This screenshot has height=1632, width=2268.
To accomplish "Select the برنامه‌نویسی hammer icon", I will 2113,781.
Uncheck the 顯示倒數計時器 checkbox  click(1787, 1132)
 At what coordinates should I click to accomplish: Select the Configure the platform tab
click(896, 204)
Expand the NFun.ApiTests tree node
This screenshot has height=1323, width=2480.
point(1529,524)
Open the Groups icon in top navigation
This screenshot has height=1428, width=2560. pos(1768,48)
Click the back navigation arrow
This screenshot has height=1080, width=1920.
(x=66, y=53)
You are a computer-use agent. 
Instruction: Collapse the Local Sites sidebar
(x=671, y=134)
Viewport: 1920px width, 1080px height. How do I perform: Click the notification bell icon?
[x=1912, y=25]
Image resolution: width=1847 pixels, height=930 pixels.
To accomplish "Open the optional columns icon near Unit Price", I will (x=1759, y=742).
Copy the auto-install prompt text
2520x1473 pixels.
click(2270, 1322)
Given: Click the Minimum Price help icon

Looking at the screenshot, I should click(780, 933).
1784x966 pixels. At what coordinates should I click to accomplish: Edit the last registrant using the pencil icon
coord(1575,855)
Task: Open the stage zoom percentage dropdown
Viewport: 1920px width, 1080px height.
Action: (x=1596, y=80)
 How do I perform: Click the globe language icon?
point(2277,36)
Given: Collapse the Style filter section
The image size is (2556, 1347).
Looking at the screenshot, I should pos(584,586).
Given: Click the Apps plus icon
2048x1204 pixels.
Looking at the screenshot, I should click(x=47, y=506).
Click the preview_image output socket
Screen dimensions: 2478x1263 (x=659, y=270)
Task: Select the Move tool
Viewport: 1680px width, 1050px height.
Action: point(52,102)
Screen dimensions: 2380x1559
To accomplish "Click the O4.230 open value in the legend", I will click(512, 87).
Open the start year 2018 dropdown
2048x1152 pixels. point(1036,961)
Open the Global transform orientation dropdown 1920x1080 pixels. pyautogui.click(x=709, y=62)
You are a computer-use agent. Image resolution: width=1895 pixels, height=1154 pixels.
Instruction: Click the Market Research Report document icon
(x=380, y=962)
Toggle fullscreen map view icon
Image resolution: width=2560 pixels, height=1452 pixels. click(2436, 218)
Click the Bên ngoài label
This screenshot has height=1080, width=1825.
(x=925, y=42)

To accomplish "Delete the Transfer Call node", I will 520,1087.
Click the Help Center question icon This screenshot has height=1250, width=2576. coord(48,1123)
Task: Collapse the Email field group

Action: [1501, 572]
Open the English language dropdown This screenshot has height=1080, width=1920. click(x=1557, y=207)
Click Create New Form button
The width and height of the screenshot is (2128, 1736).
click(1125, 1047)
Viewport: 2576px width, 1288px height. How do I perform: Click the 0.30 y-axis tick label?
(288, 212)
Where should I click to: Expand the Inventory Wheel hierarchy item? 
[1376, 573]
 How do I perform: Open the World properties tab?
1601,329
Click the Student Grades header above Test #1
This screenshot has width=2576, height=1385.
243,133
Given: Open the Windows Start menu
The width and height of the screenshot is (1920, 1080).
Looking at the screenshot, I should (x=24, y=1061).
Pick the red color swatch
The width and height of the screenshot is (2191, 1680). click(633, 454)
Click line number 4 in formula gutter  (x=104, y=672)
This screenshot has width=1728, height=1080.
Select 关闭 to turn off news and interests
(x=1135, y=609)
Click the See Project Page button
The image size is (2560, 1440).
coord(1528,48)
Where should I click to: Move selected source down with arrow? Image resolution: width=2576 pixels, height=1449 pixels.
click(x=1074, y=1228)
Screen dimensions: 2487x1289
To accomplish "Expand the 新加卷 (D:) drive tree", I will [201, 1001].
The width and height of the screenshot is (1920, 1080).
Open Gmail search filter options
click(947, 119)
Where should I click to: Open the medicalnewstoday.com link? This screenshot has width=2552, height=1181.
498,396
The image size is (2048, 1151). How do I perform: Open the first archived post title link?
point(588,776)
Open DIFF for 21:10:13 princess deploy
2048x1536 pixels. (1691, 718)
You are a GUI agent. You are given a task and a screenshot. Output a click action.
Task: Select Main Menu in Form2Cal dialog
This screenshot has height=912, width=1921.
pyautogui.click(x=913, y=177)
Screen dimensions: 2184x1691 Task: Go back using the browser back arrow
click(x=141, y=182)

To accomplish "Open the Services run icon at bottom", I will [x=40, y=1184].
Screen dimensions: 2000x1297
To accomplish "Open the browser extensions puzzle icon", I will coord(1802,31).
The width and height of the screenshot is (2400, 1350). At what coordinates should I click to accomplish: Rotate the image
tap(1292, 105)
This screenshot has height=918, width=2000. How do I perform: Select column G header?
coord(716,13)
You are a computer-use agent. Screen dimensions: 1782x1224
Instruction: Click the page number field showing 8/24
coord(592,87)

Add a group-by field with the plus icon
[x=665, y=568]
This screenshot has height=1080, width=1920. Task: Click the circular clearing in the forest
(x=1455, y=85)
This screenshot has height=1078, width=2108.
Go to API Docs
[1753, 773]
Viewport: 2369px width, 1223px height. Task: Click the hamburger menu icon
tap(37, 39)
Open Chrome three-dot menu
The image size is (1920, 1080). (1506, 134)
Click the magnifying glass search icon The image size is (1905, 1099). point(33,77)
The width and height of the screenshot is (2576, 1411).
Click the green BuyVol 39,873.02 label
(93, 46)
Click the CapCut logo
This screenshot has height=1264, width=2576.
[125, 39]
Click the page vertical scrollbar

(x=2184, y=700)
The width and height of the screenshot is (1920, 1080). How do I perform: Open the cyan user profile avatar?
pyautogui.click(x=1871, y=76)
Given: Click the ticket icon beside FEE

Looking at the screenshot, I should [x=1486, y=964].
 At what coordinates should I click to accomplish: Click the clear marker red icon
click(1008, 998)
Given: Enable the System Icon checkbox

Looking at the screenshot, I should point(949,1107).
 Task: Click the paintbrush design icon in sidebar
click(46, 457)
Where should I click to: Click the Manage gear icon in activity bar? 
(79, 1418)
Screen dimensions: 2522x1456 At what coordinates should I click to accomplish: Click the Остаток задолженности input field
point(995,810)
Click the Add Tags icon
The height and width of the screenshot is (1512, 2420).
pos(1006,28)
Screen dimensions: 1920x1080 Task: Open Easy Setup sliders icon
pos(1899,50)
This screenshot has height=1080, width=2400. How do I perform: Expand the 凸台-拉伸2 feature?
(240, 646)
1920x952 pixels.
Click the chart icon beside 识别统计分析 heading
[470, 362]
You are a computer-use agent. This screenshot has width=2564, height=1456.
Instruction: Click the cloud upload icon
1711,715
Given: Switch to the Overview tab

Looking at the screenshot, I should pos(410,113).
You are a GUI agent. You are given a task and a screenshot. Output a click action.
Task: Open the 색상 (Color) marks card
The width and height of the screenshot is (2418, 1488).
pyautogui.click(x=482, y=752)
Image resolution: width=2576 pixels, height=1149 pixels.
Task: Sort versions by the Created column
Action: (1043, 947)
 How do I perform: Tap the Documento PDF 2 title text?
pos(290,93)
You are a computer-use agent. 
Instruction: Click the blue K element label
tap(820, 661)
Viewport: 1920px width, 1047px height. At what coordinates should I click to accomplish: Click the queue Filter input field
-----
Would you restate word for word every line from the one holding "Instruction: Click the blue K element label" to the end of the entries, both ends included?

Instruction: Click the blue K element label
tap(820, 661)
Viewport: 1920px width, 1047px height. At what coordinates should I click to accomplish: Click the queue Filter input field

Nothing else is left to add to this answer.